Hint: that’s actually the same question as—What do they want from us?
Our patients crave Certainty, and they desire simple human Connection. They rarely find Certainty and Connection in their experiences with corporations or (gasp) the government, so there’s a tremendous opportunity for us if we provide these scarce things for them. Scarcity is always valuable.
I agree with Seth Godin, and break it down this way:
1- Our patients want to be delighted. (Perhaps where they don't expect it. Perhaps they don't expect to be delighted in the dental office.)
2- Our patients want to have their problems solved. The more interesting the problem, the better. In dentistry, this tends to mean physical pain or esthetic pain.

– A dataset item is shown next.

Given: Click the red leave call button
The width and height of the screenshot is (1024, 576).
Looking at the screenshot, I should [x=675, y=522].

Our most logical choice—our only choice—is to race to the top on the value of our services. That is long-term, strategic thinking. Racing to the bottom is short-term, profit-focused thinking. Many patients want a dentist who focuses on their problems and who delights them. The irony ends up being that more and more, the dentist who does not directly think about profits, but who thinks of their patient primarily—is the one who actually experiences the profits. There are notable exceptions, but nowadays many consumers are informed and connected (and selfish) and they figure out faster than ever when they are being taken advantage of. And they walk away from selfish businesses faster than they ever did before.

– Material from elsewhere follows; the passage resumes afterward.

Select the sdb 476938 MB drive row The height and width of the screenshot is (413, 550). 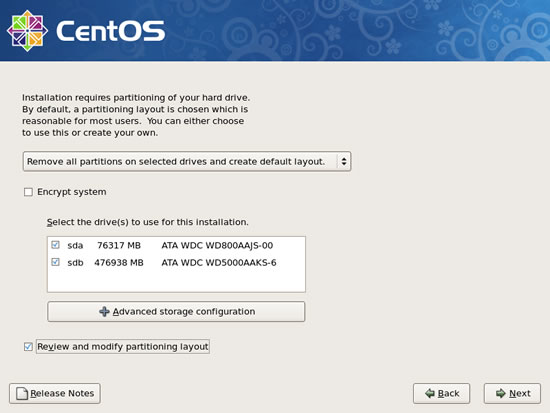tap(176, 262)
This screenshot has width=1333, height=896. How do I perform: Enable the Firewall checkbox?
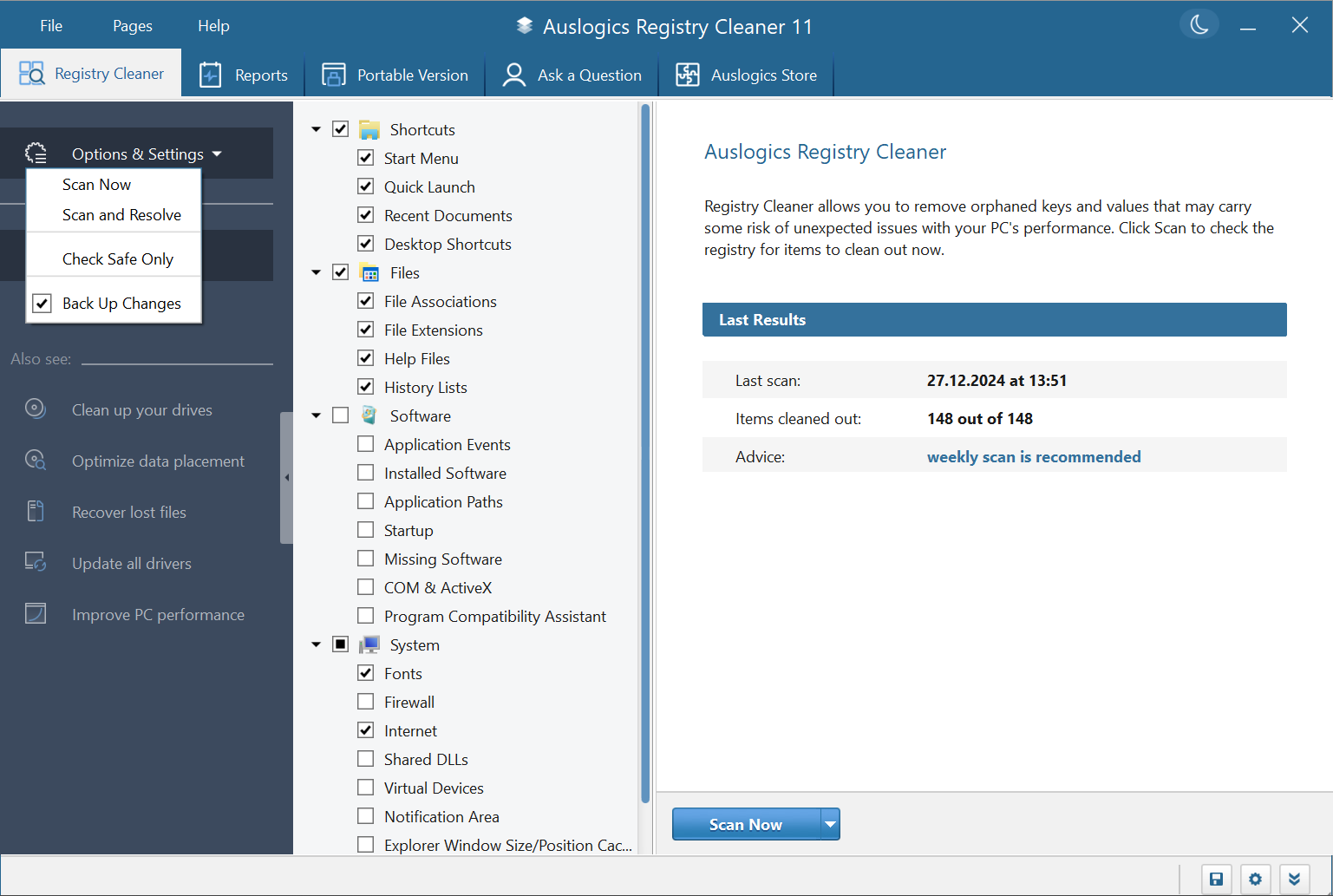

And so the irony and the existential paradox is that the path to More for us in dentistry is not to be selfish, as the consultants and practice management gurus would have us be. Idiots. The path to More is to be generous. To focus on our patients. To spend emotional labor in our practices. To listen.
Emotional labor is a concept we as a profession need to have a conversation about but to me it can be summed up in four simple words: "Caring and showing it."

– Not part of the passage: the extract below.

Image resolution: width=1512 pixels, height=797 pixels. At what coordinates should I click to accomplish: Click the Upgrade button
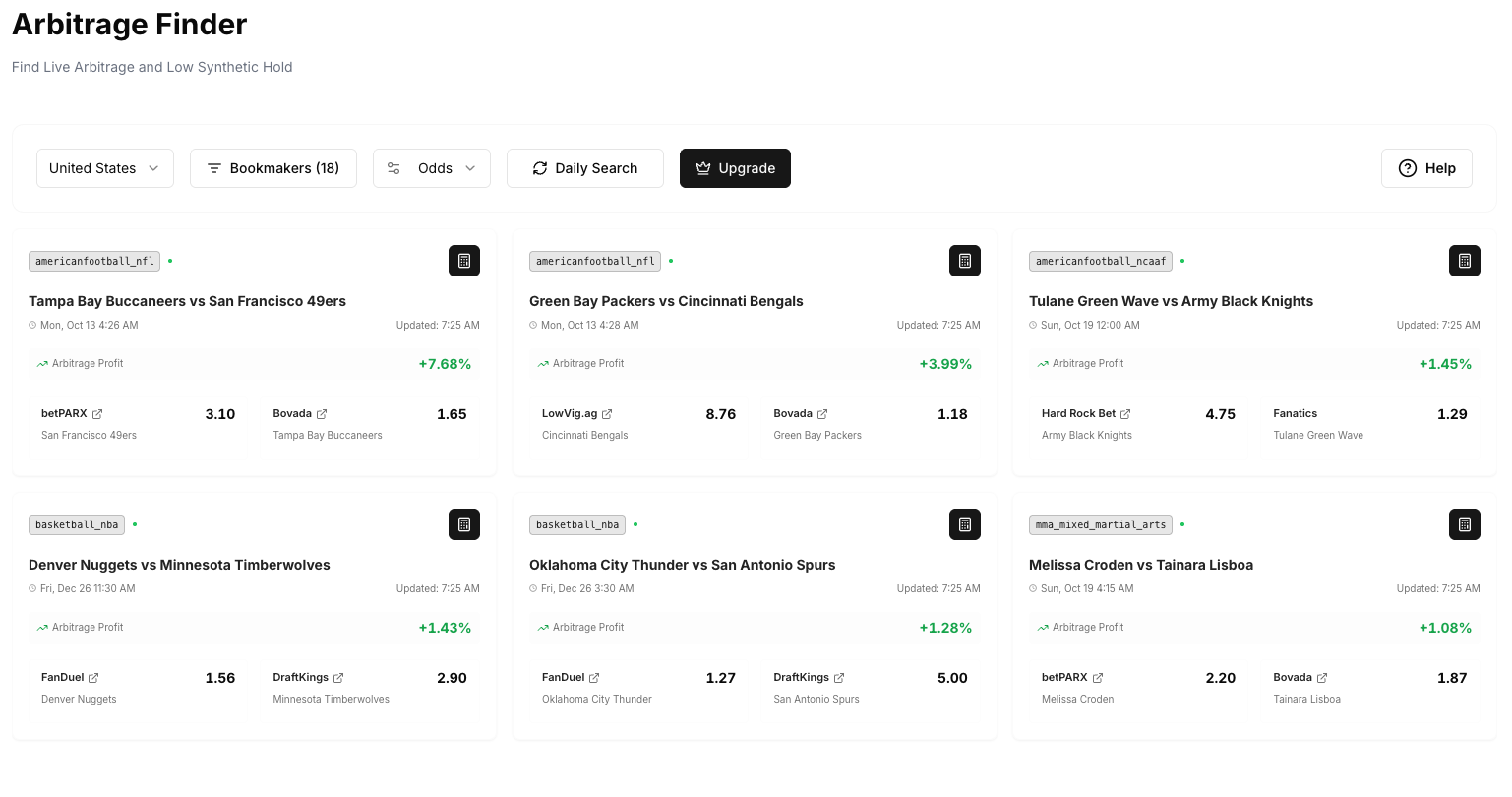[735, 168]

Listening to patients, really listening, is the key to all this. Surprisingly, racing to the top does not involve all that much financial expense, once one has excellent equipment and technology in the office. Racing to the top involves emotional labor more than anything else.
To be generous, to actually listen to patients, to put total focus on solving their problems—that's interesting, and worthy of their attention. Always remember: Generous businesses are more interesting than selfish businesses.
My assertion is that each and every one of us who listens to our patients, solves their problems and races to the top on excellence of care will enjoy a long and prosperous career, and is making a vitally important contribution to the future of our dental profession.